This Stanley Kubrick masterpiece is on an extended run at BFI Southbank.
Geoff Andrew (BFI programmer-at-large) introduction:
With its meticulous historical accuracy and its astonishing visual beauty, Kubrick’s most underrated work is also probably his greatest. Deriving its story and characters (but not its tonal delicacy) from Thackeray’s comic novel about an 18th-century rake, the film deploys a stately pace to chart the rise and fall of Redmond Barry (O’Neal) as he flees Ireland, travels Europe and eventually seduces his way into the English aristocracy.
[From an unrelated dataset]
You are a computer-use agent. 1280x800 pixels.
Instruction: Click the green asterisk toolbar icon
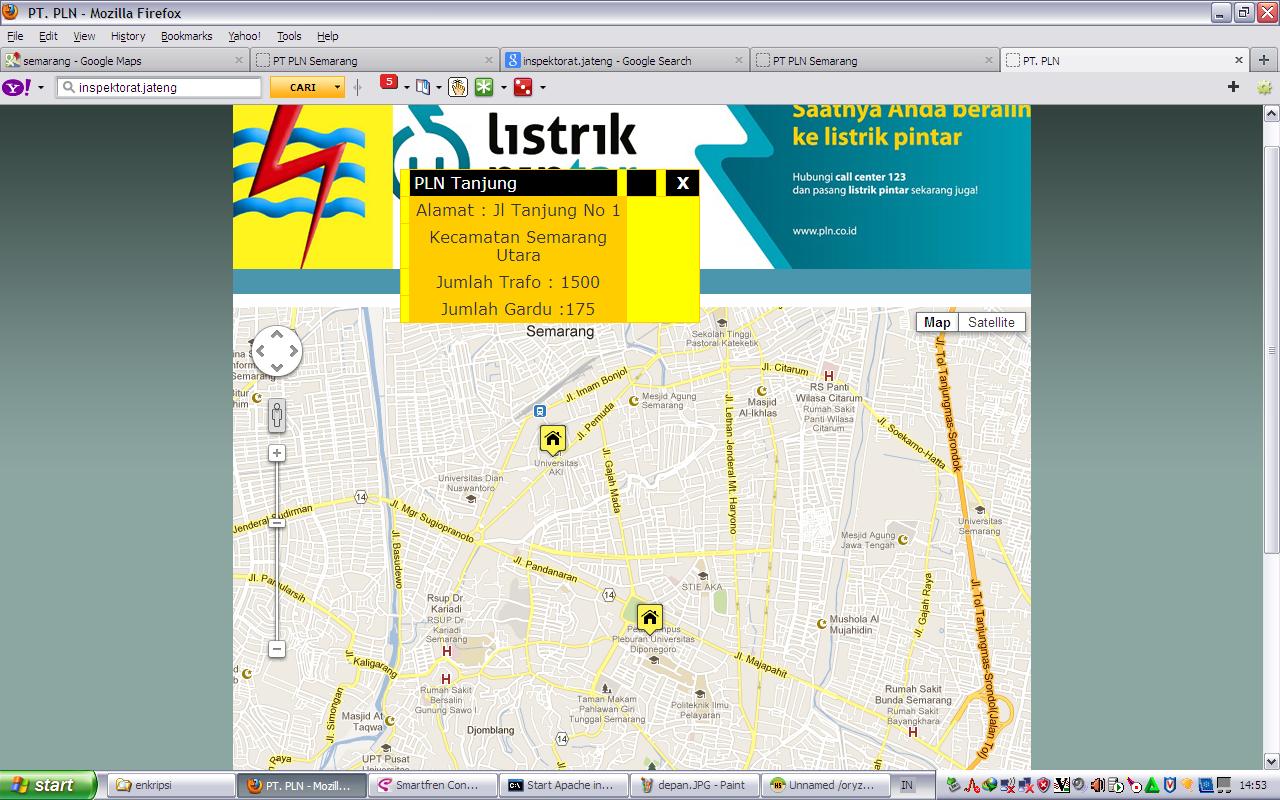pyautogui.click(x=484, y=87)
Expertly combining caricature with actorly restraint while creating immaculate painterly tableaux with natural light or candles, Kubrick creates a world that feels ineffably strange yet utterly real. As he quietly castigates not the conniving protagonist but the hypocritical, complacent society he determines to join, the mood steadily shifts from irony to melancholy and, finally, tragedy.
Chicago Reader review:
All of Stanley Kubrick's features look better now than when they were first released, but Barry Lyndon, which fared poorly at the box office in 1975, remains his most underrated. It may also be his greatest. This personal, idiosyncratic, melancholy, and long (three hours) adaptation of the Thackeray novel is exquisitely shot in natural light (or, in night scenes, candlelight) by John Alcott, with frequent use of slow backward zooms that distance us, both historically and emotionally, from its rambling picaresque narrative about an 18th-century Irish upstart (Ryan O'Neal). Despite its ponderous, funereal moods and pacing, the film is a highly accomplished piece of storytelling, building to one of the most suspenseful duels ever staged. It also repays close attention as a complex and fascinating historical meditation, as enigmatic in its way as 2001: A Space Odyssey. With Marisa Berenson, Patrick Magee, Hardy Kruger, and Leonard Rossiter; narrated by Michael Hordern.
Jonathan Rosenbaum
Here (and above) is the trailer.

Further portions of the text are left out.